The media are quite deft at taki ng some phenomenon that has been occurring since time immemorial and suddenly attributing it to some alleged climate change consequence that hasn’t even happened yet.

AFP tells the sad story of  Thai fishing villages that are slowly falling into the sea.  This much is real. But what could be causing this?

She is one of 25 million people under threat in Thailand's vast Chao Phraya river delta, which is sinking because of river damming and the clearing of mangrove forests, as climate change pushes up sea levels.

Which of these things doesn’t go with the others?  River damming, forest clearing, rising sea levels: which of these isn’t actually happening today?

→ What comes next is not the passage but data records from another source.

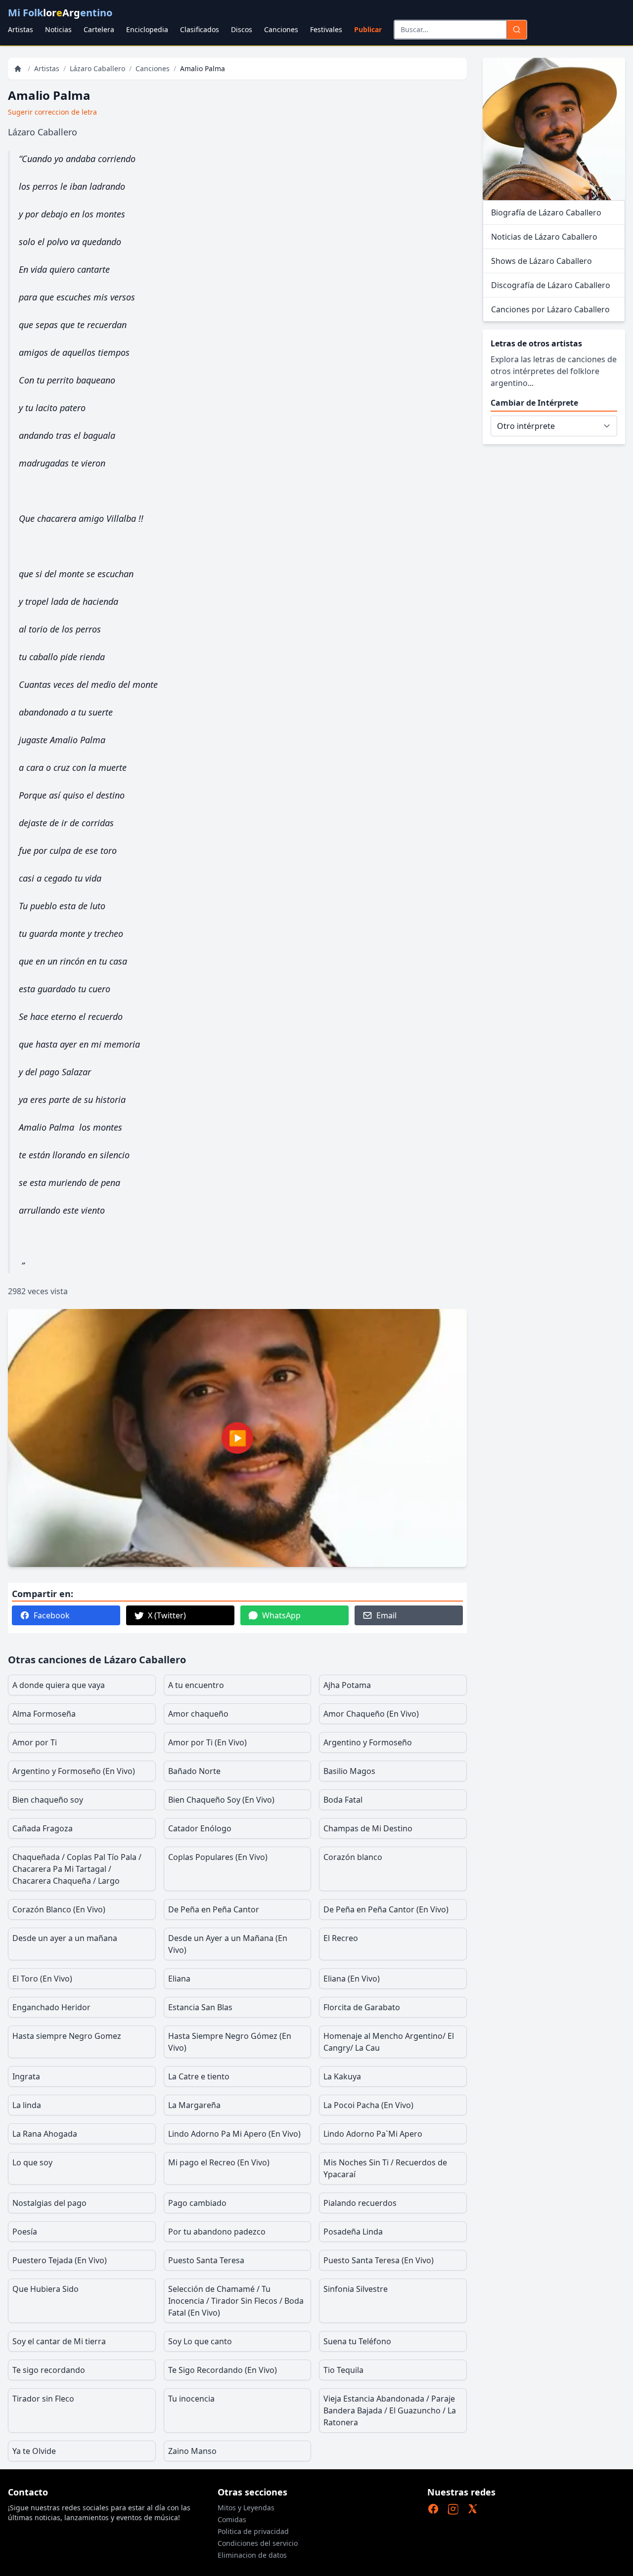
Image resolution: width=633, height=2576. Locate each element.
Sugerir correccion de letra (52, 112)
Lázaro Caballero (97, 68)
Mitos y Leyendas (246, 2507)
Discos (241, 29)
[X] (473, 2509)
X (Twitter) (167, 1615)
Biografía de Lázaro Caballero (546, 212)
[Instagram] (453, 2509)
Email (386, 1615)
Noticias (58, 29)
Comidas (232, 2519)
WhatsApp (281, 1615)
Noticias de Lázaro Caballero (544, 236)
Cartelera (99, 29)
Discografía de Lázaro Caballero (550, 285)
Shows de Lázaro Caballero (541, 260)
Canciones (281, 29)
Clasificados (199, 29)
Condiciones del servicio (258, 2543)
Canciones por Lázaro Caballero (550, 309)
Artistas (20, 29)
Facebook (52, 1615)
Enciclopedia (147, 29)
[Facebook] (433, 2509)
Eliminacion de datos (252, 2555)
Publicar (368, 29)
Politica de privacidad (253, 2531)
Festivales (326, 29)
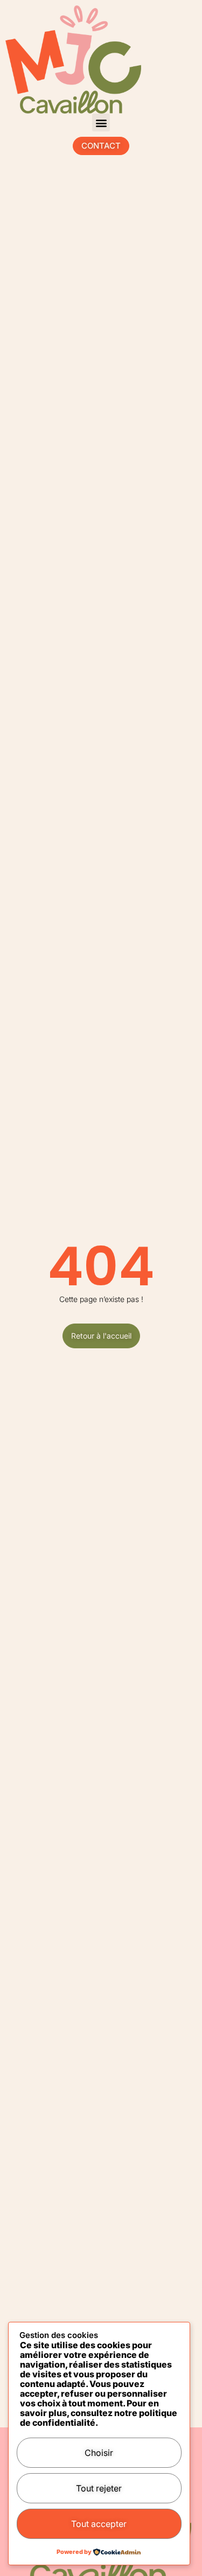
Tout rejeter (99, 2488)
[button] (101, 122)
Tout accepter (99, 2523)
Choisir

The article doesn’t bother to present evidence that the sea levels are actually rising. Every reference to this afterwards is speculation about future sea level increases. 

In other words, there was no legitimate reason to mention climate change at all – except as part of a drip-drip-drip campaign of public scaremongering, most likely coordinated with the ongoing Copenhagen Chicken Little Confab.

Memo to the AGW boosters in the scientific community: you’d get a lot more respect from the skeptics if you would lift a finger now and then to denounce such fraudulent reporting on this issue that is so dear to you.

Then again, as we dig deeper and deeper into the muck of CRU correspondence, we get the impression that the AGW boosters in the scientific community might be too ideologically (or financially) invested in the world they’ve created.  There’s too much at stake – they can’t let the truth get in the way.